I can be scared. I can sit with that and accept it. I think the key is acceptance. It’s not what I expected, but I have accept that I have no control. Shakespeare said, “All the world’s a stage,And all the men and women merely players;”
I went for a run late this morning and did a lot of thinking about a lot of nothing, which is usually the case when I’m running. Somewhere out there I thought, “Hey. Didn’t you start your first job out of college during the summer TWENTY YEARS AGO?!”
When I got home from that run, I took a shower and rummaged through the filing cabinet to find my offer letter. My first job was as a Multimedia Editor for VidBook.com (formerly LearnFree.com). Our tag was “Casual multimedia learning.” We were a website that published fun and casual educational content on topics like home improvement, travel, gardening, and fitness. These topics were organized into “channels,” and within those channels we had “vidbooks.” A vidbook was a microsite on a specific topic. The content was procured from licensed VHS tapes that we’d pay to have transcribed. Our editors would cull through the videos and transcriptions and edit the content down to digestible content for publishing on the web. Our editors would select still images and segments of video that were pertinent and corresponded to the copy we would publish.
Most of our revenue was from Gene’s (our president) bank account. He was a successful attorney and entrepreneur and had set aside some money to get this dot-com startup going and he paid the ~12 of us like clockwork every two weeks. He even bought us beer on Fridays. We’d close shop early and hang out together for a couple hours on Friday afternoons and drink beer, talk about work, plans, and all kinds of other things.
We tried to get revenue by selling ads on our website properties. Unfortunately it just never really worked out. We couldn’t get in the black. At the tail end of the dot-com bubble burst, we shuttered our doors too. I remember coming back from a late lunch and Julie, our office manager handed me a box when I walked in the front door.

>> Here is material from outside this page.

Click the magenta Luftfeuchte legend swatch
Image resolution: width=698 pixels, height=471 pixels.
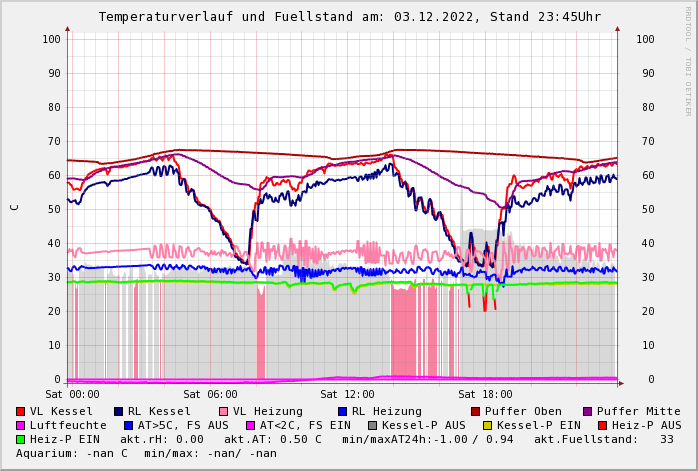21,425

“Pack your stuff. We’re closing.”
“Man! I loved this job. This really sucks.”
“I know. Hurry up, we’re all going to Baby A’s for margaritas”
So I went into Gene’s office, shook his hand, told him I was sorry that it didn’t work out, and thanked him for the opportunity.
Gene and I had lunch a few years ago. We agreed (again) that Vidbook.com was ahead of the times. There weren’t many publishers in 2000-2001 that were pushing a lot of new content and streaming videos. And advertisers weren’t really into what we were doing back then.
We had a lot of fun and I learned a lot at that job. When I accepted that job, I really thought I was going to be there for the long haul. I enjoyed what I did and I liked everyone that I worked with.
And a funny thing that I’ll never forget: since that was my first real professional job, I showed up for my first day dressed as a professional. I didn’t suit up, but I wore nice, pressed khakis, a button-down shirt and dress shoes. Everyone laughed at me when I walked in the door. My boss told me that there was no need to dress up to come to work there. I asked, “what should I wear?”
“Wear whatever you want. Just don’t come in stinky. We all have to work in this office together.”
The next day I walked in wearing a t-shirt, shorts and flip flops. My boss said, “That’s more like it!”